Summer reading programs are a band-aid on the problem that children shouldn’t have such a long summer break now that air conditioning is common. Spread the breaks out throughout the year if you want to maintain the same number of days off. All evidence shows the summer break is bad for children’s academic achievement (especially poor children), but it is viewed as a perk for the teachers so the teacher’s unions fight against questioning it.
lurkshark|7 months ago
Edit: Adding that I realize the summer slowdown absolutely exists and has a disproportionate effect on those that don’t need another wrench thrown in their life. But just wanted to add a perspective that isn’t “teacher union boogeyman”.
kodt|7 months ago
And there are schools that do year-round schedules, but the total time off is about the same. They will typically get a longer winter break, longer spring break, an additional fall break, and then a much shortened summer break, but those add up to about the same time off overall. I know many teachers who prefer that system, some because it means they get paychecks more consistently throughout the year, and also it gives you more spread out breaks and flexibility in taking trips instead of being locked in to summer/Christmas/one week in the spring.
The strongest push back to this schedule is in fact parents. The primary issue is once their kids are in different schools (high school / middle school / elementary) with different schedules this causes issues as kids are not longer on break at the same times.

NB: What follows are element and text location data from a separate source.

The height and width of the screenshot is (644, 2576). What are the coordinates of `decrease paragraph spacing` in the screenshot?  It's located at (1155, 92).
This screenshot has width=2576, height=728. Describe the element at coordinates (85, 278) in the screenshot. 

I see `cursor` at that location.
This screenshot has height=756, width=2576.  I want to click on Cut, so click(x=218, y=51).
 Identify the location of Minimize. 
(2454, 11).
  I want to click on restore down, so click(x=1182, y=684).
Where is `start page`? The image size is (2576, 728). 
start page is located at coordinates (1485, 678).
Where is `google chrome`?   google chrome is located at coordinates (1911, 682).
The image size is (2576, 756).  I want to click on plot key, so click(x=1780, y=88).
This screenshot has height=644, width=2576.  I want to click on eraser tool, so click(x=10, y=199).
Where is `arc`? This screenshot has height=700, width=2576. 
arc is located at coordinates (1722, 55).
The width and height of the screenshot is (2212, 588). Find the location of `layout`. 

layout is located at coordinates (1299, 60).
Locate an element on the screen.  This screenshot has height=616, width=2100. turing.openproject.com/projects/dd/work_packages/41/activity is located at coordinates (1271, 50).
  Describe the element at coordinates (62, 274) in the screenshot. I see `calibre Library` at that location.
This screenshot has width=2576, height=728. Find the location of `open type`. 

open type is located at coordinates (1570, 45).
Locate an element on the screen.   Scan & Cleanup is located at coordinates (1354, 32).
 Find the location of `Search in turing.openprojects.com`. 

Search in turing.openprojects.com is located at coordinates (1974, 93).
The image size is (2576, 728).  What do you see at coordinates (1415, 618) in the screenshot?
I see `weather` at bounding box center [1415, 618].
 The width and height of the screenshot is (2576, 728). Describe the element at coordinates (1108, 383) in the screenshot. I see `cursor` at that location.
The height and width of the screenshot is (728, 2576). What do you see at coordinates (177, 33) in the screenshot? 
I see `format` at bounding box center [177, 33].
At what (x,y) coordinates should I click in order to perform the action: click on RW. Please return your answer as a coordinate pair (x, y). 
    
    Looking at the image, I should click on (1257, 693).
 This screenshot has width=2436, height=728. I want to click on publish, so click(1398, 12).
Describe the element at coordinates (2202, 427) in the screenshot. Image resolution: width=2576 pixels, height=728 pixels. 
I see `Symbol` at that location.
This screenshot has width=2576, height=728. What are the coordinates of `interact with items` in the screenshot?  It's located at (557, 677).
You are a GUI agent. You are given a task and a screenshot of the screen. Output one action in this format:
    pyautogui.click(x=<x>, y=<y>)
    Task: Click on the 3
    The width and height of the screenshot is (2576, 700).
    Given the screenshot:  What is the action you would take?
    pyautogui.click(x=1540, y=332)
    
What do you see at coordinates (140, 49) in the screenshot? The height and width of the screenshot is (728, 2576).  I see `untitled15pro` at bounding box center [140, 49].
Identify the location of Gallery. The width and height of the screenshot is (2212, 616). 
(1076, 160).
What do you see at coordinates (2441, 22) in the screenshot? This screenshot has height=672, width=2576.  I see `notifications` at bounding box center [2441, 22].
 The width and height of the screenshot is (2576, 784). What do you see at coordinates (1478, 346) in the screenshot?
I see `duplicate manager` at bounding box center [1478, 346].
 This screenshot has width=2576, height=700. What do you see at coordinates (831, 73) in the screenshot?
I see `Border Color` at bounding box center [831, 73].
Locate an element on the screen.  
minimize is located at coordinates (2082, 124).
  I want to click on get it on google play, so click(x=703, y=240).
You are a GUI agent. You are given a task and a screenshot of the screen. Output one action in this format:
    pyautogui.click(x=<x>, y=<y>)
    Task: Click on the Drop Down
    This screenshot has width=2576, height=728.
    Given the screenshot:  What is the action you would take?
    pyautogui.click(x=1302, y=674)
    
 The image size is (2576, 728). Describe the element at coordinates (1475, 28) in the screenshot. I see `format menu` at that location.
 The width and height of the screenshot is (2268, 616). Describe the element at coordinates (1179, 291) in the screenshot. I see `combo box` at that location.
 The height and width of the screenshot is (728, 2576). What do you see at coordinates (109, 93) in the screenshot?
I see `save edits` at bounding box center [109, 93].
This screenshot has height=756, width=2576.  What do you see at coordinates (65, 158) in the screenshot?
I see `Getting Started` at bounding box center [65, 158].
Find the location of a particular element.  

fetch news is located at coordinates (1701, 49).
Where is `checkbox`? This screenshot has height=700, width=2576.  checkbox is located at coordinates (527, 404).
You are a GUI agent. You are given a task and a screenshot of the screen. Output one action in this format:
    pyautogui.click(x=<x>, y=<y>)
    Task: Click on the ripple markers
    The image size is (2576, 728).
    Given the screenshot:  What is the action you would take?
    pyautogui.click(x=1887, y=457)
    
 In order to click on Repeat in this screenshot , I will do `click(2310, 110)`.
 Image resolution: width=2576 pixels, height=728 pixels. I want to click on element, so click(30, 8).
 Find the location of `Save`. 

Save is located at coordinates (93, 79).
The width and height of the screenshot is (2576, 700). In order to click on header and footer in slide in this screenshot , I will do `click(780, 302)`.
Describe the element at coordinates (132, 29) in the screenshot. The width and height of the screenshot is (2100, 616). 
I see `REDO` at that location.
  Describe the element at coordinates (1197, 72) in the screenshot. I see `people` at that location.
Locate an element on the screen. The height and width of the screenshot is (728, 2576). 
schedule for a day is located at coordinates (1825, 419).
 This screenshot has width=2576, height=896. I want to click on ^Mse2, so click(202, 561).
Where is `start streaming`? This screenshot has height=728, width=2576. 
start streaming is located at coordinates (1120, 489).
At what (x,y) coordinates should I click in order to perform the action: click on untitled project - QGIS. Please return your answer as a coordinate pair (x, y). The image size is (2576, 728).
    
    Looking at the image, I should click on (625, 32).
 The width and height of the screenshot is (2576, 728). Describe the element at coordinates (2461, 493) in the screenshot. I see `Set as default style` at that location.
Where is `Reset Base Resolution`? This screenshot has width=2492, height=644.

In addition summer camp programs are tied to the traditional schedule leaving kids in the year round schedule with fewer or no options.
In order to change it, you also need neighboring districts/communities/private schools/programming to all shift as well, otherwise it becomes too much of as hassle for parents & teachers.
toast0|7 months ago
I think there's some cultural value in having a shared experience of summer vacation. But I agree, breaking up the breaks throughout the year, where possible, would make a lot of sense. There's a benefit of less crowding when school districts have different weeks off; although it's harder for extended families to meet up when their school schedules are drastically different.
BrandonM|7 months ago
As a child of divorce, I cherished 6 straight weeks at my mom’s house (we only visited every other weekend during school). As a working class kid, I earned probably half my annual spending money over the summer.
My wife and I now have kids, and we’ve always loved to travel (and needed to just to visit family). Summer is the only time available for extended family trips (2+ weeks).
nitwit005|7 months ago
We've cut the music and art in schools too. I guess the end state is one long endless math class. I'm sure those kids will be well adjusted.